Le 5 septembre 2021, alors lieutenant-colonel, Mamadi Doumbouya renverse le président Alpha Condé et prend la tête de la transition. Quelques semaines plus tard, conformément à la Charte de la transition, il prête serment devant la Cour suprême.

L’article 47 est sans ambiguïté. Le president de la transition jure notamment de « respecter et de faire respecter les dispositions de la Charte de la Transition » et de « remplir [ses] fonctions dans l’intérêt supérieur de la Nation ». Plus encore, il engage son honneur et accepte par avance les conséquences d’un éventuel parjure : « En cas de parjure, que je subisse les rigueurs de la loi; je le jure».

La Charte de la transition, socle juridique et politique du régime issu du coup d’État, reposait sur un principe fondamental : la neutralité des autorités de la transition dans la compétition électorale. Cette exigence n’était pas seulement implicite, elle a été réaffirmée publiquement par le principal intéressé. Dans son adresse à la nation du 31 décembre 2022, Mamadi Doumbouya se voulait catégorique, face aux inquiétudes nationales et internationales : « Ni moi, ni les membres du Comité national du rassemblement pour le développement, ni les membres du conseil national de la transition et encore moins les membres du gouvernement ne sera candidat aux futures élections. Cela veut dire que nous ne sommes candidats à rien. »

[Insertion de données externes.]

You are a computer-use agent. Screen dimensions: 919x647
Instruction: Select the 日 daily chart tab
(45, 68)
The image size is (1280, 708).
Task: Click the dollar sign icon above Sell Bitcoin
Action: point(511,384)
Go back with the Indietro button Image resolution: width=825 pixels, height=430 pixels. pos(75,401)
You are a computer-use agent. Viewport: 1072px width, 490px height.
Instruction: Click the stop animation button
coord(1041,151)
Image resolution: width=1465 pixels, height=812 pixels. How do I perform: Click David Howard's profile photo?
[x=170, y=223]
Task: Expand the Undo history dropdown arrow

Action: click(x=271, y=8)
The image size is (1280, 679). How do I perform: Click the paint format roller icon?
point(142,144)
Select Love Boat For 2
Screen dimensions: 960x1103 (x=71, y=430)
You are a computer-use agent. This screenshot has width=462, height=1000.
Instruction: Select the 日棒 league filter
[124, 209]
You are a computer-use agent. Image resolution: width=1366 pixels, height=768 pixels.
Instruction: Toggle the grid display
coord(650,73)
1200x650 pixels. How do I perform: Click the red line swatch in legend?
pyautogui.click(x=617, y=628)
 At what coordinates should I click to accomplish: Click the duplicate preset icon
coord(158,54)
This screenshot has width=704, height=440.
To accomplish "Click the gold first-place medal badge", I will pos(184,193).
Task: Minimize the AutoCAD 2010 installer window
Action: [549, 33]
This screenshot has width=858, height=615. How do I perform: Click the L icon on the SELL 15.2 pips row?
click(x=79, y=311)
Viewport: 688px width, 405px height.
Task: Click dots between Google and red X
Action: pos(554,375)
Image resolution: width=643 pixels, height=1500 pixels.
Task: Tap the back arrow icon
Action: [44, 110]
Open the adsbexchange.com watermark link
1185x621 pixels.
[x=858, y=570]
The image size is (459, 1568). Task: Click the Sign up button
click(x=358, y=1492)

Cette déclaration, prononcée solennellement, valait engagement politique et moral. Elle visait à rassurer sur la sincérité de la transition et sur la volonté de rompre avec les pratiques de confiscation du pouvoir. Or, 4 ans plus tard, les faits sont là : Mamadi Doumbouya a été candidat à l’élection présidentielle du 28 décembre 2025, qu’il a remportée, ouvrant la voie à son investiture.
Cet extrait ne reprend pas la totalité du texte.